Pergeseran pemikiran keagamaan terjadi lagi pada era 1990-an, yang ditandai kehadiran para ilmuwan atau intelektual pendidikan tinggi, baik dari dalam negeri maupun luar negeri. Mereka memberikan warna baru dalam pemikiran keislaman Muhammadiyah karena sebagian dari mereka menggunakan pendekatan multidisipliner dalam menafsirkan doktrin Islam.
Cendekiawan Muhammadiyah, Abdul Munir Mulkhan, mengemukakan bahwa persyarikatan ini mengalami empat fase perubahan (transformasi) pemikiran keagamaannya, yakni fase kreatif-inklusif, fase ideologis, fase spiritualisasi atau sufistisasi shariah, dan fase romantisme ideologis.
Masalah kontinuitas dan diskontinuitas pemikiran keagamaan dalam Muhammadiyah menarik perhatian Ahmad Nur Fuad, akademisi dan aktivis Muhammadiyah, yang menjadikannya sebagai tema kajian disertasinya yang lalu dipublikasikan dengan judul Dari Reformis hingga Transformatif (Intrans Publishing, 2015).
Wacana kontinuitas dan diskontinuitas dalam sejarah pemikiran Muhammadiyah bukan semata-mata persoalan kronologis, melainkan juga proses dialektik dalam ranah pengetahuan (epistemik). (IGP/LITBANG KOMPAS)
Mencapai Keindonesiaan
Identitas ”Islam Berkemajuan” disematkan kepada Muhammadiyah di tengah perubahan tatanan dunia akibat globalisasi.
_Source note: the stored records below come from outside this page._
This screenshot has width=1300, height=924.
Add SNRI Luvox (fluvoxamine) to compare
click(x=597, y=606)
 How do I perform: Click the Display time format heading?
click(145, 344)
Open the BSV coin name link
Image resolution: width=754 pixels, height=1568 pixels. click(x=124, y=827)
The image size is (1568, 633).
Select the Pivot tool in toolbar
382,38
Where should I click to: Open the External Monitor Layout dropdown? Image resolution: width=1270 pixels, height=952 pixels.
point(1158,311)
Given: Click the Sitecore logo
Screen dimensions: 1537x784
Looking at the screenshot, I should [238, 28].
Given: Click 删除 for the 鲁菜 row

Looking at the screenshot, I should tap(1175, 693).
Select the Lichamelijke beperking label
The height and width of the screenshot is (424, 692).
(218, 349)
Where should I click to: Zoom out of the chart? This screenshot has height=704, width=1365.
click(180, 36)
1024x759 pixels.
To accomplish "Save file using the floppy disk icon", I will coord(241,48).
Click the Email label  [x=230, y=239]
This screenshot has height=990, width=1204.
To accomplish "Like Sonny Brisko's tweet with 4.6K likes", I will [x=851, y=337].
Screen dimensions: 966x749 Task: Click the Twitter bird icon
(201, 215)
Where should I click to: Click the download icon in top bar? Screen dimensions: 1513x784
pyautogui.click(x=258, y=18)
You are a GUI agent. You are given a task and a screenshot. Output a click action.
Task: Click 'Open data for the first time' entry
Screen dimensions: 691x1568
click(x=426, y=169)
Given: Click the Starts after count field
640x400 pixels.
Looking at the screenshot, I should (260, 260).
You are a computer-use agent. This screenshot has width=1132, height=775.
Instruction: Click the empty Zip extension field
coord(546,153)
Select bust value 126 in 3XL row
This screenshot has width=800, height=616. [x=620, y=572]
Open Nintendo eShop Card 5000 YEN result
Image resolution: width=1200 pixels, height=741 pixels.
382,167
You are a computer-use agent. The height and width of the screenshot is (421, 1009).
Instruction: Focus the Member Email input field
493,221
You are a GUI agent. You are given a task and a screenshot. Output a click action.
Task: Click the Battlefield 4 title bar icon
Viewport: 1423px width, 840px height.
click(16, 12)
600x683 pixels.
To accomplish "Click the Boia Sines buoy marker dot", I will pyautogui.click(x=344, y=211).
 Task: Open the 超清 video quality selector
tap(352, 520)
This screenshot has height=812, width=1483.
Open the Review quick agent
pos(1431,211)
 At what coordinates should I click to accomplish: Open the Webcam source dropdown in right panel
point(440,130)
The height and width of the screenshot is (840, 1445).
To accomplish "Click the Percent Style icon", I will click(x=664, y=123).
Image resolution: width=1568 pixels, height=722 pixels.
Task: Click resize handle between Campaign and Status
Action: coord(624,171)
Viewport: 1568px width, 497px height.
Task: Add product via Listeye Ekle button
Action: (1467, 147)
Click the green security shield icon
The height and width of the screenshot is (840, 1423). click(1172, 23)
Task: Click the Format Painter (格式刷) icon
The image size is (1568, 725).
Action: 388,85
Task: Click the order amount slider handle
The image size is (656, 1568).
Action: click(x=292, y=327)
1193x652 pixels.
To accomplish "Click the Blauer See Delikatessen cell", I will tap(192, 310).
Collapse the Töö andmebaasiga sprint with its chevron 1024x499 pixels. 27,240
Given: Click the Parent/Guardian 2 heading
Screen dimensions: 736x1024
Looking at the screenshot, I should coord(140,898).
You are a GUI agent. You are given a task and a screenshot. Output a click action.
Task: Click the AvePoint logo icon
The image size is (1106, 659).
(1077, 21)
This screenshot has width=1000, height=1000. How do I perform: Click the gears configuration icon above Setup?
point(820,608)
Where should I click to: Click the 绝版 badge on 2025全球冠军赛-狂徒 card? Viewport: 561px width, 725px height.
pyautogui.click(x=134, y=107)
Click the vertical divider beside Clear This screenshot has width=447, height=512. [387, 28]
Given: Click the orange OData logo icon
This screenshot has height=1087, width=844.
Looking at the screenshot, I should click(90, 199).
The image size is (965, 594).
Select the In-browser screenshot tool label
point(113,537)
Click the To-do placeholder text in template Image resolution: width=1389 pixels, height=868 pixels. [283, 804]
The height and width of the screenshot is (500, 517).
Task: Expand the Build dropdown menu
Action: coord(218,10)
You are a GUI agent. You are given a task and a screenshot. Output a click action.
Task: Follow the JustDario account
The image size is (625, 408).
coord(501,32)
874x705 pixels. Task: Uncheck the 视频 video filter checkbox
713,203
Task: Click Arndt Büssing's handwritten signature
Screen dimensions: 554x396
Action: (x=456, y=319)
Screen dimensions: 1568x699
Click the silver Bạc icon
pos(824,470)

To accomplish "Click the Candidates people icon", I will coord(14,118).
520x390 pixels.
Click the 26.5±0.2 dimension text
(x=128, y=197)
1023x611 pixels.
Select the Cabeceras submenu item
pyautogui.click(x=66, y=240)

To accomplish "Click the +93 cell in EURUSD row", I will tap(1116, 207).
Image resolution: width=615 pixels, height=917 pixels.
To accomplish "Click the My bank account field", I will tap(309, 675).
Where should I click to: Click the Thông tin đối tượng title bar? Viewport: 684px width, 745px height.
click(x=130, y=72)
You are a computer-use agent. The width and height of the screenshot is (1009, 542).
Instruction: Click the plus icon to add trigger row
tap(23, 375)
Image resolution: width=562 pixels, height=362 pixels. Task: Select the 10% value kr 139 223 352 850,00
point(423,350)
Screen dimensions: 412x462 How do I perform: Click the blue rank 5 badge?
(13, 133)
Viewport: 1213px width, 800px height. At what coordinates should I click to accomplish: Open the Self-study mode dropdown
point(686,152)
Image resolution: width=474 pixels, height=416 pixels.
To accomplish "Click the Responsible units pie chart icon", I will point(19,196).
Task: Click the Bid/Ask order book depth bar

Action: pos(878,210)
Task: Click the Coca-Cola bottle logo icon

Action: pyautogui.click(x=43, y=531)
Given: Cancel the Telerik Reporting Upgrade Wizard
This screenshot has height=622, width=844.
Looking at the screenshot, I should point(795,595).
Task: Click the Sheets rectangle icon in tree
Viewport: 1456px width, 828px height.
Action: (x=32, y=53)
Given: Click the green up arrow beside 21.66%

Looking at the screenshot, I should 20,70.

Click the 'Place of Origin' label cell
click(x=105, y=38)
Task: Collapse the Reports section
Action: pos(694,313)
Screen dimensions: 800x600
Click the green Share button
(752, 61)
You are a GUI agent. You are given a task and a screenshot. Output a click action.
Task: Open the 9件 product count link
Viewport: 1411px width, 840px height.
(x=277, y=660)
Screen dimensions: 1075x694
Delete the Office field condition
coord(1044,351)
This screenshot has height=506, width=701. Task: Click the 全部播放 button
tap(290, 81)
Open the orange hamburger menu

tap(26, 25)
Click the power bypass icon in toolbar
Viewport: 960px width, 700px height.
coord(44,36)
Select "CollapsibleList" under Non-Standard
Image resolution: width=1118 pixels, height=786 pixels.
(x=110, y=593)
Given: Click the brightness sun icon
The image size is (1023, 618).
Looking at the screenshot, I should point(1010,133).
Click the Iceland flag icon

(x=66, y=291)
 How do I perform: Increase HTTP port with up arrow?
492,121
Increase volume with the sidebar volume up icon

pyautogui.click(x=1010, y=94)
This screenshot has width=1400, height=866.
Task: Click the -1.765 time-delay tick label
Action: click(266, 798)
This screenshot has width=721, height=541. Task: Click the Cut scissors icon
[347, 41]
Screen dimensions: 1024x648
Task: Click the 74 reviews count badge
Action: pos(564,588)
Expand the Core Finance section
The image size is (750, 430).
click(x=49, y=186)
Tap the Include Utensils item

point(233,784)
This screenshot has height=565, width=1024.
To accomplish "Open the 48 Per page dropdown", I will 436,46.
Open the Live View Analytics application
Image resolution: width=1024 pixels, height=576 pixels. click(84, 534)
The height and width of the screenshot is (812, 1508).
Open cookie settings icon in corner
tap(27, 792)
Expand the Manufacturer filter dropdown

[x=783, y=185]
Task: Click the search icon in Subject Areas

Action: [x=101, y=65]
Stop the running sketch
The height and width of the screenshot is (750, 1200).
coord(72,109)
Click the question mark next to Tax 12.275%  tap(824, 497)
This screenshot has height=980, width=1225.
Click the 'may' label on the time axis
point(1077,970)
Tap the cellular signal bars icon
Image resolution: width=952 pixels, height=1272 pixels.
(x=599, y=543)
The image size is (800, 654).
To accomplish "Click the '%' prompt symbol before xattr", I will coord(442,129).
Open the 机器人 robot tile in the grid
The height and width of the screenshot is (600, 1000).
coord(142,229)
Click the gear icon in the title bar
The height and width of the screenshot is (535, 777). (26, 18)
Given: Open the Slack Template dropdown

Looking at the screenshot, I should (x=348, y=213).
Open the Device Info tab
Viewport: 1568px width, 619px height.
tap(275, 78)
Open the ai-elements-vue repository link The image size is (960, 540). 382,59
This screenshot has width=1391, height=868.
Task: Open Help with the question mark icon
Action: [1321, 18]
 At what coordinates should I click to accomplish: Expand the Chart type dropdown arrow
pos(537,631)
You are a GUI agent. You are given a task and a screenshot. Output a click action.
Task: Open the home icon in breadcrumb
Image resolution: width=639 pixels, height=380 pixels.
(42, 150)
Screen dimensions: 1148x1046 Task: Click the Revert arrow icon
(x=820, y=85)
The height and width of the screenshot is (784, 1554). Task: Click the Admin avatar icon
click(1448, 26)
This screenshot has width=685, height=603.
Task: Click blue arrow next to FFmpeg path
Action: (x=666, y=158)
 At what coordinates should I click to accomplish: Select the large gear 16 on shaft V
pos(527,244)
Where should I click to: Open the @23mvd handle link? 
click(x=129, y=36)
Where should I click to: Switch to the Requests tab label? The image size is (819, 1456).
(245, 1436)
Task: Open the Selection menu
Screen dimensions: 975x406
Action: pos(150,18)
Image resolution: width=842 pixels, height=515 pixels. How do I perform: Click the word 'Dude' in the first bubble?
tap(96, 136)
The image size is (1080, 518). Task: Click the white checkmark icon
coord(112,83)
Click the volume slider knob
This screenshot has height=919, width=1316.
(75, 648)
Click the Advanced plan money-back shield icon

Sebelumnya, banyak identitas yang melekat di organisasi yang didirikan pada tahun 1912 ini, antara lain Islam Modernis, Islam Puritan, Islam Reformis, Islam Moderat, Islam Progresif, dan Islam Murni. Bahkan, Muhammadiyah dikaitkan dengan gerakan Wahabi. Sebagian identitas tersebut dilekatkan oleh orang dari luar Muhammadiyah yang telah melakukan observasi. Sebagian lagi diberikan oleh orang-orang yang tak suka dengan Muhammadiyah.
Istilah ”Islam Berkemajuan” sudah dipakai sejak awal Muhammadiyah berdiri. KH Ahmad Dahlan, pendiri Muhammadiyah, mengatakan, ”Dadijo kjai sing kemadjoean, odjo kesel anggonmu njamboet gawe kanggo Muhammadiyah (Jadilah kiai yang berkemajuan, jangan lelah bekerja untuk Muhammadiyah).” Kata ”berkemajuan” identik dengan selalu berpikir ke depan, visioner, dan satu langkah di depan. Istilah tersebut kembali populer dalam 10 tahun terakhir, bahkan digunakan dalam Muktamar Ke-47 Muhammadiyah di Makassar, tahun 2015.
Peneliti LIPI sekaligus anggota Akademi Ilmuwan Muda Indonesia, Ahmad Najib Burhani, PhD, membahas berbagai isu penting dalam buku Muhammadiyah Berkemajuan: Pergeseran dari Puritanisme ke Kosmopolitanisme (Mizan, 2016).
Buku ini berisi kumpulan refleksi, opini, dan catatan yang pernah ditulis Najib Burhani, yang tertuang dalam enam pokok bahasan, yang antara lain membahas Muhammadiyah sebagai Islam Kemajuan, suatu gerakan sosial dengan tujuan membawa Indonesia menuju kemajuan.